Reproduce the material verbatim, starting at the line containing "Where should I click to: Choose" and ending at the last line of the material, with both ends included.
⁂
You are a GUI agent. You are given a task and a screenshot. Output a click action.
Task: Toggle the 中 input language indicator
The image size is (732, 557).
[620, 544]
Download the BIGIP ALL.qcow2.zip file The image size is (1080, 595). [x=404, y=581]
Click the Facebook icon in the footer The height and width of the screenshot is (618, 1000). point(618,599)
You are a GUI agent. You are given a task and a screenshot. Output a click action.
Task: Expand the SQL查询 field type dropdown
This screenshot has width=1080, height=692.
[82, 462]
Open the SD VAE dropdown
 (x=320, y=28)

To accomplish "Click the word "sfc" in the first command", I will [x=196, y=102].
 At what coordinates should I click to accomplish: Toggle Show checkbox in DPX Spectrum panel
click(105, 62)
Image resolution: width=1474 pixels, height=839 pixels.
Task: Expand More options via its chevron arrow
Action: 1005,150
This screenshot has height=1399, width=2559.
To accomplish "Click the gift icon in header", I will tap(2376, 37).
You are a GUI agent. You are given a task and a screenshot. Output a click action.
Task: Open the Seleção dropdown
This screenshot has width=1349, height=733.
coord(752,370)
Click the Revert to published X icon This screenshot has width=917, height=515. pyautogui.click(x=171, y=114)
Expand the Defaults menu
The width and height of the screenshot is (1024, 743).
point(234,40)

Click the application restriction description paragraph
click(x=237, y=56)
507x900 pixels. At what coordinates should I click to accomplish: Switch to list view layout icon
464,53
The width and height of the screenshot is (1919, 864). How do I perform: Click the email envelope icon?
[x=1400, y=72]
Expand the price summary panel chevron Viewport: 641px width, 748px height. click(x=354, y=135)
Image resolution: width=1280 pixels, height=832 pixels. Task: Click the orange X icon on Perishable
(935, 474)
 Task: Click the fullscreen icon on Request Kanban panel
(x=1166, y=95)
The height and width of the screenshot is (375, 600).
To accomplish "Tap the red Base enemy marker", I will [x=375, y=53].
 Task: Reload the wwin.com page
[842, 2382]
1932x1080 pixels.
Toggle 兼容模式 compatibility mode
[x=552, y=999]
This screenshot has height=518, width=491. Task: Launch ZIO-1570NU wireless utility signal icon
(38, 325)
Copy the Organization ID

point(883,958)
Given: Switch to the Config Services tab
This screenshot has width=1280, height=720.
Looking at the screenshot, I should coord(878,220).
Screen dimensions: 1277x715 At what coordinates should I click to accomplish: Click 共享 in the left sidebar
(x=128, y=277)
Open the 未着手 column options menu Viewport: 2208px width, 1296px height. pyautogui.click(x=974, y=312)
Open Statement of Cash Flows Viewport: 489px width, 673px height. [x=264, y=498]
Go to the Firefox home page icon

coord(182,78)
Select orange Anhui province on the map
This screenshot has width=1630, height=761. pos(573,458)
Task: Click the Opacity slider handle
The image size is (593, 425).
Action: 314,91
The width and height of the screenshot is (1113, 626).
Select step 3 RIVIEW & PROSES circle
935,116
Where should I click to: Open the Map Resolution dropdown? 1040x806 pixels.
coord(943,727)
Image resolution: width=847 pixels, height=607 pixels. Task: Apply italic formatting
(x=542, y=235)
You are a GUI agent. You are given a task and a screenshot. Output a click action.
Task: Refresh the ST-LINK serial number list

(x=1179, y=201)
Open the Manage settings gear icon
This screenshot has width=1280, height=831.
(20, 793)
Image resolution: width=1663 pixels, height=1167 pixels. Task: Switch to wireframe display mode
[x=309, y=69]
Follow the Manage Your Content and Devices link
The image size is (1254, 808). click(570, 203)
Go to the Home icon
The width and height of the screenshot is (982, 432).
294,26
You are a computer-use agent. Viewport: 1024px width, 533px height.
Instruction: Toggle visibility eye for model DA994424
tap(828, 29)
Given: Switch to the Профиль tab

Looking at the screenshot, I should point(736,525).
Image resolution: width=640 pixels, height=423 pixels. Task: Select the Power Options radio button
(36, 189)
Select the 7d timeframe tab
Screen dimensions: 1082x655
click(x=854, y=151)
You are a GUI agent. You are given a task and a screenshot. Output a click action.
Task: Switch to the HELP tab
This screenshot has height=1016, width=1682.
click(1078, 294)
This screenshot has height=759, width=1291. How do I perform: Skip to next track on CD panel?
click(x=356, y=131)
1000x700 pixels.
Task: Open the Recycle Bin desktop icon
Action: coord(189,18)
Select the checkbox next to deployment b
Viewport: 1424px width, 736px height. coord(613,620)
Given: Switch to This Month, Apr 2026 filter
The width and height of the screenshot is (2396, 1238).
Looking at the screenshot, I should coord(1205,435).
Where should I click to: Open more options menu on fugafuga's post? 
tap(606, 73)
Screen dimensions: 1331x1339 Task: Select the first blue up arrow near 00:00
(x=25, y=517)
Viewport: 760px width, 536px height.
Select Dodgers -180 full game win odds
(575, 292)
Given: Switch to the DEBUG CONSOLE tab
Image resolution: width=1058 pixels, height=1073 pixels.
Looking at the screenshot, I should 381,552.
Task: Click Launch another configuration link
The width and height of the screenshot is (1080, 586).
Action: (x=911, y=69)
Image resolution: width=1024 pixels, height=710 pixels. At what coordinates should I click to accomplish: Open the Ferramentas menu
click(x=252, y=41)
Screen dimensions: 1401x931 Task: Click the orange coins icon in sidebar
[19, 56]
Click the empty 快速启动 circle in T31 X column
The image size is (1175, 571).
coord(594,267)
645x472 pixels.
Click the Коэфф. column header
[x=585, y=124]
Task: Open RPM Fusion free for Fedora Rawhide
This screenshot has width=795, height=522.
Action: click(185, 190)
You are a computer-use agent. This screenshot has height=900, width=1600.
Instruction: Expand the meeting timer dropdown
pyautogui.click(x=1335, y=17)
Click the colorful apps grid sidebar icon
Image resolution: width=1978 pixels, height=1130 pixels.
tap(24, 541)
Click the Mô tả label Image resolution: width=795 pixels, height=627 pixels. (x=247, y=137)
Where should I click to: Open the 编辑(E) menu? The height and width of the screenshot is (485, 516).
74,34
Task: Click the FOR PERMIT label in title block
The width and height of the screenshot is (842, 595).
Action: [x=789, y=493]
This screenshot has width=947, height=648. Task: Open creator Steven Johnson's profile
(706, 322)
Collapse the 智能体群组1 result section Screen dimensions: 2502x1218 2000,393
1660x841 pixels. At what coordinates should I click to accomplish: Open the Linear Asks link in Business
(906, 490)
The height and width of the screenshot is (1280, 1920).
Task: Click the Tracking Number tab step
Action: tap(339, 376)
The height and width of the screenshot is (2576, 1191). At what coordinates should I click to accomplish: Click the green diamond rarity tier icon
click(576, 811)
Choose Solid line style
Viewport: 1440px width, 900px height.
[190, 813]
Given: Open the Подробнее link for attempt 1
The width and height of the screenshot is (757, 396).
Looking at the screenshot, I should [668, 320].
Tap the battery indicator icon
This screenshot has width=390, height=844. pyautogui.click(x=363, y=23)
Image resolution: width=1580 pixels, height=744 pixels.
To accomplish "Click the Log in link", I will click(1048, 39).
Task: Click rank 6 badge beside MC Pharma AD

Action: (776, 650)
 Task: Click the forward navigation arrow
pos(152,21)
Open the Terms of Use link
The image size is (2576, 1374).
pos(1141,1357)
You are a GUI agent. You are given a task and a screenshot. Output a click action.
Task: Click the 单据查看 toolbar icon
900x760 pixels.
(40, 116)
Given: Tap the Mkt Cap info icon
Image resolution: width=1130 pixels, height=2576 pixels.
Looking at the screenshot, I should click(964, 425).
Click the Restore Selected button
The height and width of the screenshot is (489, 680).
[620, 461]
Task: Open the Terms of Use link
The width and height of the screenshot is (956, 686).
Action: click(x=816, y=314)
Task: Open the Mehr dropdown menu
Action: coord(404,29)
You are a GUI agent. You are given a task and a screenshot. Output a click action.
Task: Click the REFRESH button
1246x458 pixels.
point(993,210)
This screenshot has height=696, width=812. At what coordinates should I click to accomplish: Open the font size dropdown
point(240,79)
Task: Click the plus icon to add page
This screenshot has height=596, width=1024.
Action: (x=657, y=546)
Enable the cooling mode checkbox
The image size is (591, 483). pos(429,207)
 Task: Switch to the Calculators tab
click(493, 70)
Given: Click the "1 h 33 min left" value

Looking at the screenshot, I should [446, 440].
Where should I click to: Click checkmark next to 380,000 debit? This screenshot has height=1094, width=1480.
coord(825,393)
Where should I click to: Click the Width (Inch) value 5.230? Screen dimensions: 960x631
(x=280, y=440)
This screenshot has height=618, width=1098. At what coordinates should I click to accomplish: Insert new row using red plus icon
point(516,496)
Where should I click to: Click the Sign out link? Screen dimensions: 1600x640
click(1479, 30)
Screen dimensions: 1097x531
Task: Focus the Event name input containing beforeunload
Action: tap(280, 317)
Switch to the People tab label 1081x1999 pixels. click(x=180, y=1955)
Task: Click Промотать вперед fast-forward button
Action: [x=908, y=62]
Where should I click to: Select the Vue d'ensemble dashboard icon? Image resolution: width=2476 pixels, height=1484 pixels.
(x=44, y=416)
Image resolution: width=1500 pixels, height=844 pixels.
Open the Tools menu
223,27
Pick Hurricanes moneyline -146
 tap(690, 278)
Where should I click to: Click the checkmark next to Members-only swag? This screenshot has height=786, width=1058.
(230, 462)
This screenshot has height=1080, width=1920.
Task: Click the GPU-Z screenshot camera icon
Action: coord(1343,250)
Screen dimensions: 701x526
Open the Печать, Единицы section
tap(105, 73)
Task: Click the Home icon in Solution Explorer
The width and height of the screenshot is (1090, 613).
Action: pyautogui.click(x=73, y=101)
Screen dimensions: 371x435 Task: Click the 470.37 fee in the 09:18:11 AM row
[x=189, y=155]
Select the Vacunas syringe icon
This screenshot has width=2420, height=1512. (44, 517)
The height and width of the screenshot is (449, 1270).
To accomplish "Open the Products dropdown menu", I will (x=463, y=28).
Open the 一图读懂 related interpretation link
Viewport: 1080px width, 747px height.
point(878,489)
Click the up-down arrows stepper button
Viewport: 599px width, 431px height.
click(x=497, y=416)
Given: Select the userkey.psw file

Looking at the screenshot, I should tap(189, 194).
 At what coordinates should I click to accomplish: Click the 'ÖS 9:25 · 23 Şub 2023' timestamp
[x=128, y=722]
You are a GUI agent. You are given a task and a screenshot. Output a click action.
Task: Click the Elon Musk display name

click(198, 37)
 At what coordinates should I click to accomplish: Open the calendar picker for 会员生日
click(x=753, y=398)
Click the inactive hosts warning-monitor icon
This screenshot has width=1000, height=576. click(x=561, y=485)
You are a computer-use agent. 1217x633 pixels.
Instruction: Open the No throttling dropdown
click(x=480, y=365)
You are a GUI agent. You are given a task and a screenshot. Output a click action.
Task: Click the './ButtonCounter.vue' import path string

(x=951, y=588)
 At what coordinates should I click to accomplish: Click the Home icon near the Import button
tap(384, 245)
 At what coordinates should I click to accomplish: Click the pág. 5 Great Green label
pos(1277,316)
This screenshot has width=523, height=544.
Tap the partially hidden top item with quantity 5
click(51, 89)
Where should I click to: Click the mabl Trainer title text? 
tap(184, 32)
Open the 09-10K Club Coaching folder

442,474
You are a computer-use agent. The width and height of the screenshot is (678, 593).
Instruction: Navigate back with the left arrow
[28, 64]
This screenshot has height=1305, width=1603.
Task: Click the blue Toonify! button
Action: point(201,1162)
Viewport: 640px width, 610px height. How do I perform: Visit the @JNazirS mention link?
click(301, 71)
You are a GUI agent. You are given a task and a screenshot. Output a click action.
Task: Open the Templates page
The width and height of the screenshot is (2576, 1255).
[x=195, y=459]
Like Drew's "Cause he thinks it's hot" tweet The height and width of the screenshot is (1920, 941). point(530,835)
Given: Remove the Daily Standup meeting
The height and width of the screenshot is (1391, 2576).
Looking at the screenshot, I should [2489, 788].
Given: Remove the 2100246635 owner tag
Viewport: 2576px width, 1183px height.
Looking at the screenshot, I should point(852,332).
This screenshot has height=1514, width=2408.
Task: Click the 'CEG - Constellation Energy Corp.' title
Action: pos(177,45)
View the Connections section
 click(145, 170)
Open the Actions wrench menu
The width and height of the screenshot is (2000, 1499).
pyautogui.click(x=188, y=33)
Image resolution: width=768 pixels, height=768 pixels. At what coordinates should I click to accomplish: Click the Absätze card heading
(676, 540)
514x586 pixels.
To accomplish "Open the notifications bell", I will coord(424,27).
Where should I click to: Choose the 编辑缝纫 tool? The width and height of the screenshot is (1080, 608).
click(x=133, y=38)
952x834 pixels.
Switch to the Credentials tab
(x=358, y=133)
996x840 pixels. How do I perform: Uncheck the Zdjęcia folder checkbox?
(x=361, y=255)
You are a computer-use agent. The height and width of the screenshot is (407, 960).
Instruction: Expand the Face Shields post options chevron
⁂
# Result of this task:
Where should I click to: Choose the 编辑缝纫 tool? The width and height of the screenshot is (1080, 608).
click(x=133, y=38)
952x834 pixels.
Switch to the Credentials tab
(x=358, y=133)
996x840 pixels. How do I perform: Uncheck the Zdjęcia folder checkbox?
(x=361, y=255)
You are a computer-use agent. The height and width of the screenshot is (407, 960).
Instruction: Expand the Face Shields post options chevron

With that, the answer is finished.